We are particularly interested in an autoimmune disease called IgA nephropathy, which is antibody mediated and is the most common inflammatory kidney disease which can start at any age: children, teenagers, younger and older adults. We think we can use learnings from our vaccine work to understand this disease better. There are lots of antibody-mediated diseases, and we are very happy to collaborate with others!
How are you settling into life at the Crick?
Settling into life at the Crick has been straightforward. We have a brilliant team at the hub and our quadrant manager has been magnificent in getting us started. I was a bit restless during the setup process, but it couldn’t realistically have been any smoother.

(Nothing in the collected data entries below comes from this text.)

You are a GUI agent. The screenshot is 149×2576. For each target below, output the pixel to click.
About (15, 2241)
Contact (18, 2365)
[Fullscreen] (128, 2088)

How have you found setting up your lab?
As my lab had only just started at UCL when we were seconded to the Crick, we made a strategic decision not to get too set up ahead of moving. We swerved starting a new wet lab at UCL and having to move it all within a few months, and there was a pile of dry lab work to churn through! Lots of Crick groups and STPs have helped us get up and running, so we have been well looked after. We don’t have space to thank everyone separately: we are immensely grateful for their help.
And finally – in an alternate universe where you weren’t a researcher, what would you be doing?
If I had to stop being a researcher tomorrow, then it’s back to clinical work. If I get to go back 20 years, I think I’d still have gone to medical school. But no idea from there: you’re shaped by encounters with inspiring patients and colleagues along the way, lots of which feel like chance – so it's hard to imagine things would unfold exactly the same.